Wir beten für unsere Familien und Gemeinschaften.
Lass uns Orte schaffen, an denen Trauer Raum hat und Hoffnung wachsen kann,
und an denen wir in Vertrauen einander im Glauben tragen und stützen.
Wir beten für alle, die sich innerlich wie in einem Grab verschlossen fühlen –
gefangen in Angst, Schuld oder Resignation:
Sprich auch ihnen dein lebendiges Wort zu und führe sie ins Licht neuer Möglichkeiten.
Wir beten für alle, die dem Tod begegnet sind –
durch den Verlust eines nahen Menschen oder durch die Erfahrung eigener Grenzen:
Lass sie in ihrer Trauer nicht allein und schenke ihnen Menschen, die zuhören und mitgehen.

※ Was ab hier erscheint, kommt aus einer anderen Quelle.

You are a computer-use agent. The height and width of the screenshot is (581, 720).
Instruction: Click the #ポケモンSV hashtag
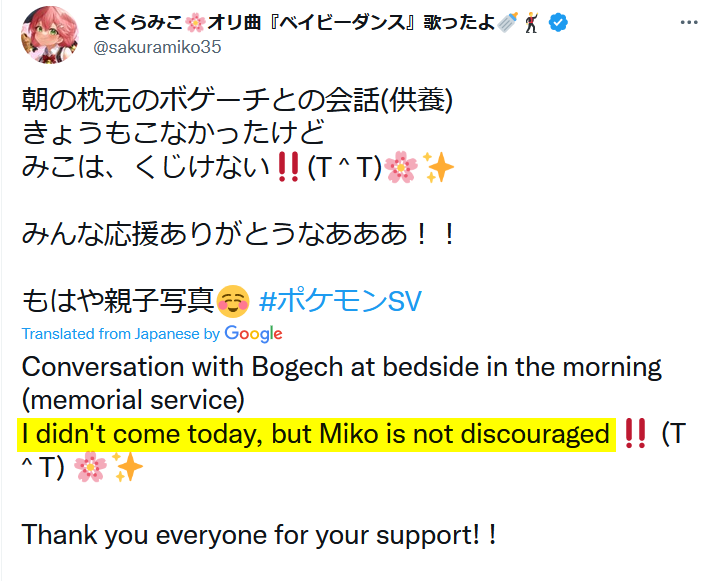(340, 301)
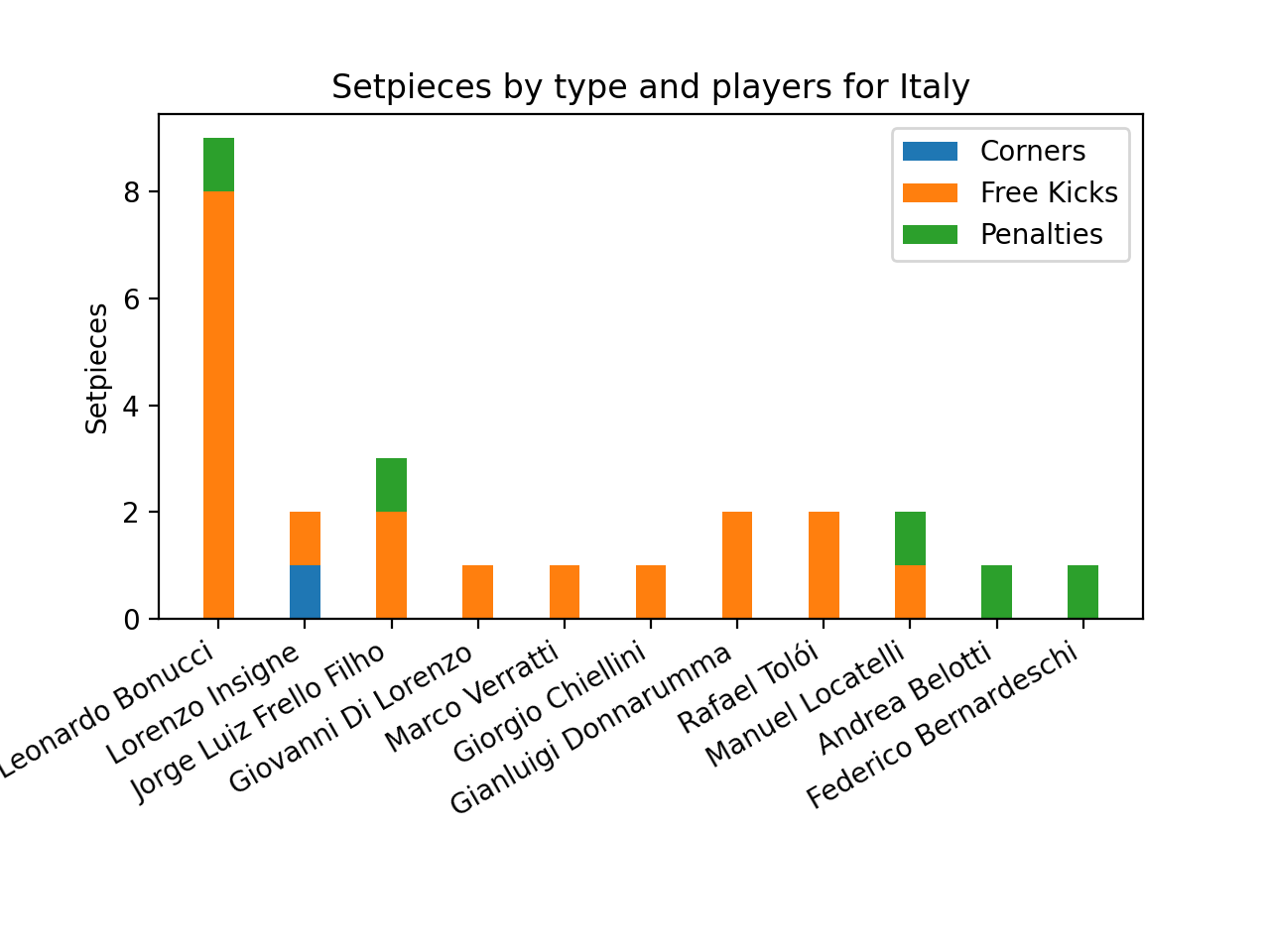Image resolution: width=1270 pixels, height=952 pixels.
Task: Click Rafael Tolói's orange bar
Action: point(824,565)
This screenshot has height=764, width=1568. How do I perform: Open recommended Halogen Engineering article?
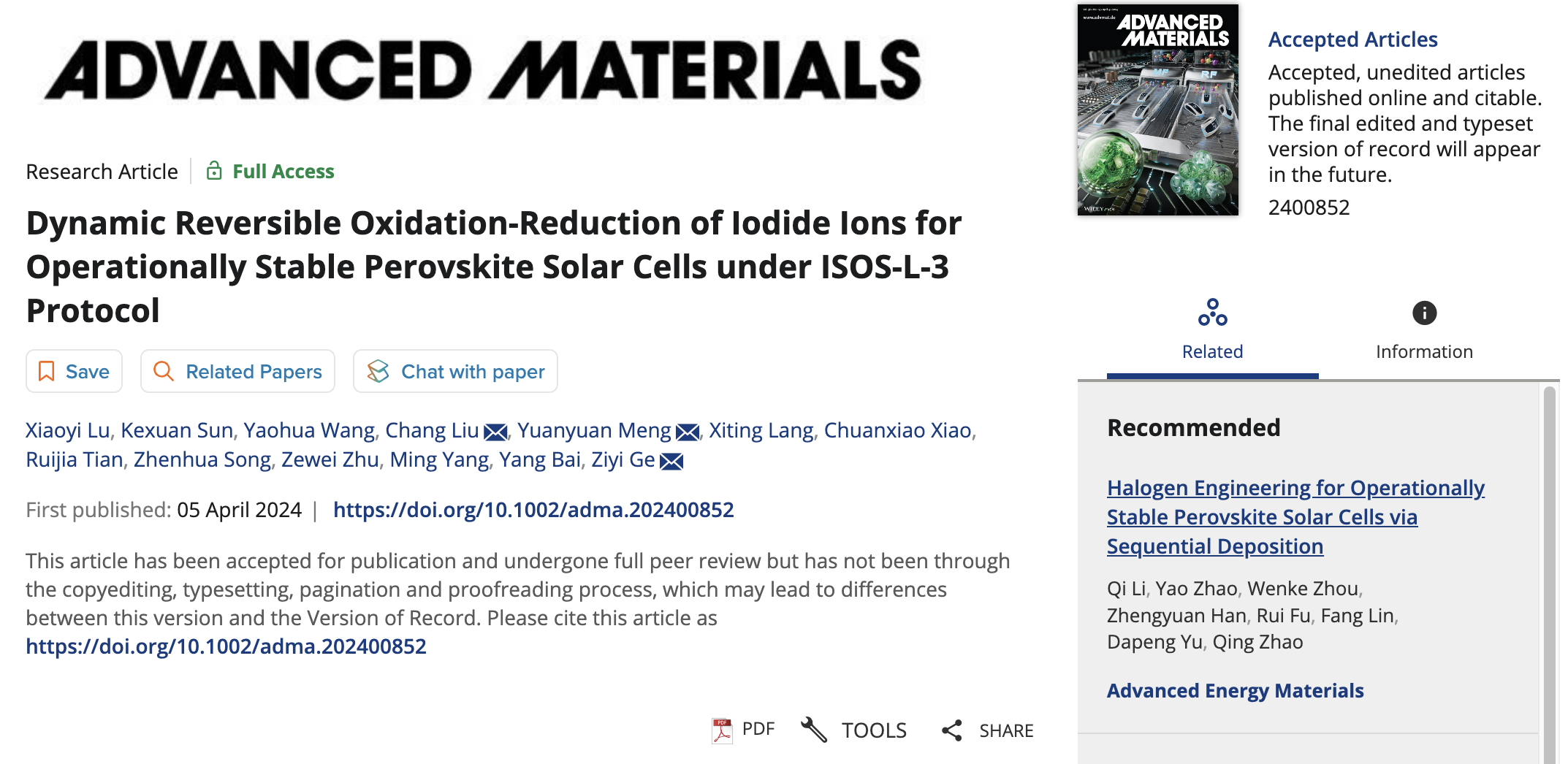point(1295,517)
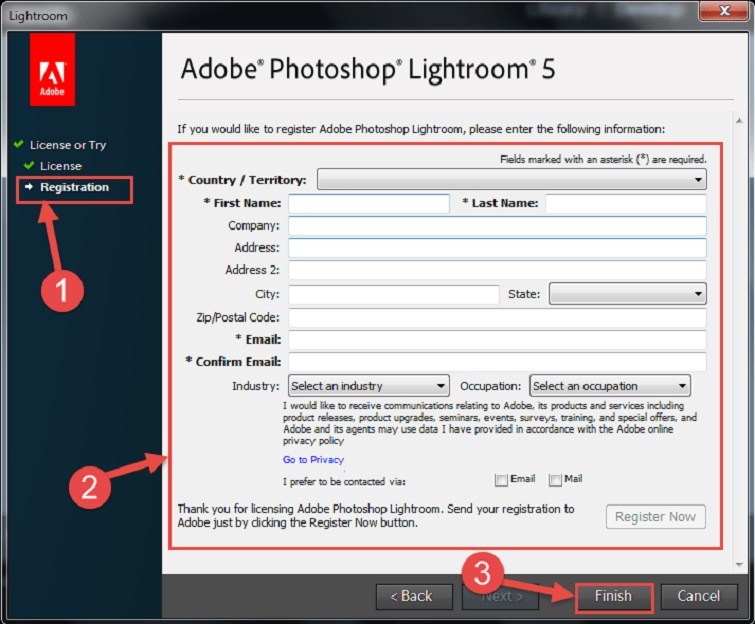Open the Country / Territory dropdown
The width and height of the screenshot is (755, 624).
click(511, 180)
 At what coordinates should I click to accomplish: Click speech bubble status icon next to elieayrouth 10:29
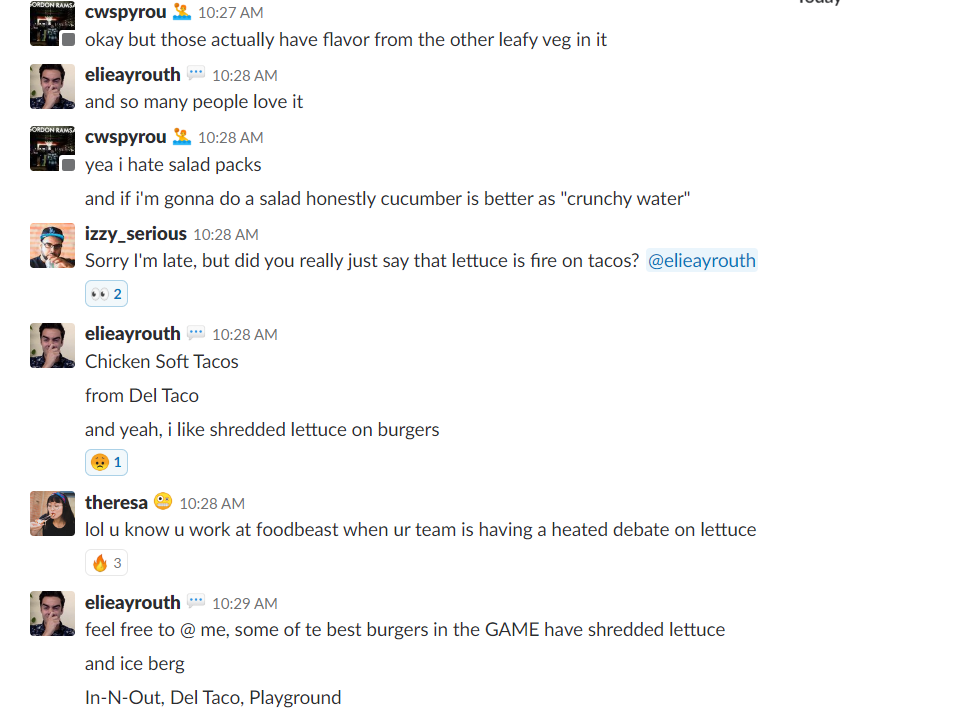196,601
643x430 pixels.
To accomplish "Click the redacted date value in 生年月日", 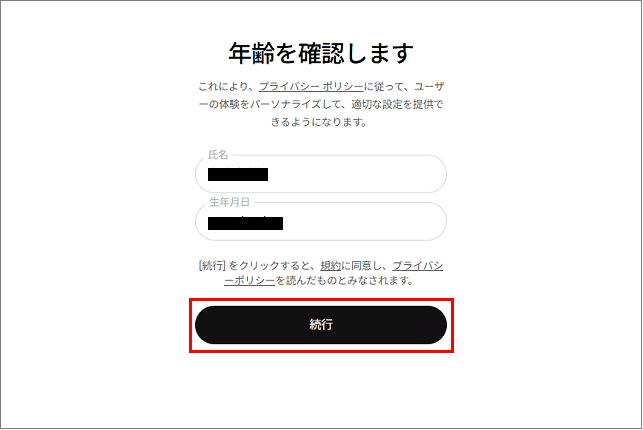I will click(245, 223).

Jesus, du hast dich berühren lassen von der Not der Menschen.
Lehre uns, einander so zu begegnen – wach, mitfühlend und hoffnungsvoll.
Denn du bist die Auferstehung und das Leben.
Amen.
„Herr, wärst du hier gewesen …“
In diesen Worten liegt so viel Schmerz – und so viel Vertrauen.
Jesus bleibt nicht auf Abstand.
Er kommt nahe.
Er hört die Klage.
Er sieht die Tränen.
Und er weint mit.
Gott ist nicht kalt gegenüber unserem Leid.
Er trägt es in seinem Herzen.
Und mitten in die Trauer spricht Jesus zärtlich und kraftvoll zugleich:
„Ich bin die Auferstehung und das Leben.“
Wo alles verloren scheint, hält er Leben bereit.
Wo wir nur noch Dunkel sehen, ruft er uns beim Namen:
„Komm heraus.“
Seine Liebe ist stärker als der Tod.
Seine Nähe stärker als jede Hoffnungslosigkeit.
Und so dürfen wir vertrauen:
Wir sind bedingungslos geliebt und gehalten – wo unser Herz schwer wird.